WJTP

Lithia Springs, Georgia; United States;
- Broadcast area: Atlanta metro area
- Frequency: 890 kHz (AM)

Programming
- Format: Defunct

Ownership
- Owner: James Su; (Major Radio, LLC);

History
- First air date: April 15, 1959; 66 years ago (as 1460 WGOG in Walhalla, South Carolina)
- Last air date: September 30, 2022; 3 years ago
- Former call signs: WGOG (1959–2002) WSSW (2002) WSMW (2002–2003) WWOF (2003–2008)
- Former frequencies: 1460 kHz (1959–1965) 1000 kHz (1965–2008)

Technical information
- Facility ID: 2464
- Class: D
- Power: 5,000 watts days only
- Transmitter coordinates: 33°45′39.00″N 84°28′42.00″W﻿ / ﻿33.7608333°N 84.4783333°W

= WJTP =

WJTP (890 kHz) was an AM radio station licensed to Lithia Springs, Georgia, and served the Atlanta metropolitan area. The station was last owned by James Su.

WJTP shared the same frequency as Class A clear channel station WLS AM 890 in Chicago. WJTP was a daytimer and was required to be off the air at night when radio waves travel farther. The transmitter site, shared with AM 1380 WAOK, was on Chalmers Drive NW in Atlanta, near the Ralph David Abernathy Freeway (Interstate 20).

==History==
===Origins===
On April 15, 1959, the station signed on as WGOG, broadcasting from Walhalla, South Carolina, on 1460 kHz. WGOG was owned by Oconee Broadcasting. On June 16, 1965, WGOG switched its frequency to 1000 kHz (a frequency used for clear channel radio). In 1984, Oconee Broadcasting sold WGOG to Luzanne Griffith, who was the station's Traffic Manager and Receptionist. Griffith established WGOG-FM in 1991.

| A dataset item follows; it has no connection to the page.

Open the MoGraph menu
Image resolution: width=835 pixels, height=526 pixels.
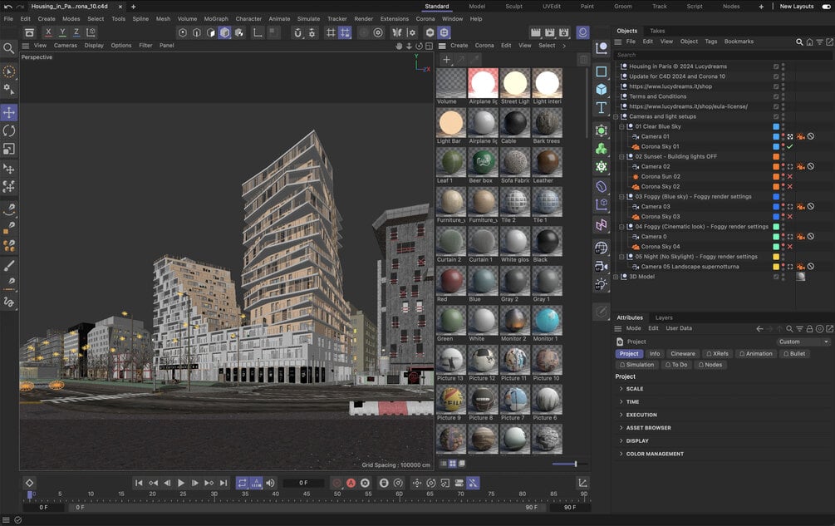pyautogui.click(x=215, y=18)
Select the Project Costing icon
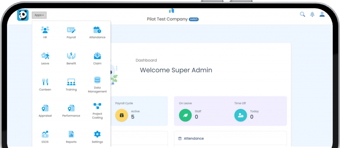Viewport: 340px width, 148px height. [x=97, y=106]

On April 1, 2002, WGOG was sold to Georgia-Carolina Radiocasting, changing its call sign to WSSW. On April 18, 2002, the station changed its call sign to WSMW. Then, on September 25, 2003, it changed to WWOF.

===Move to Atlanta===
On June 26, 2008, Tugart Properties, LLC sold WWOF to New Life Broadcasting and was cleared to move into the Atlanta market area on its new frequency 890 kHz. On October 10, 2008, WWOF changed to WJTP. The station began broadcasting from its new facility in Lithia Springs, Georgia, on January 25, 2009, with a Spanish Christian format.

On June 30, 2012, the station's license was transferred from New Life Broadcasting to National Broadcasting, Inc. The two companies share common ownership. In October 2013, WJTP was sold to James Su's Major Radio, LLC for $2.1 million. The sale was consummated on December 23, 2013.

On September 30, 2022, Major Radio, LLC notified the Federal Communications Commission that it was surrendering the station's license. The station's license was cancelled on October 3, 2022.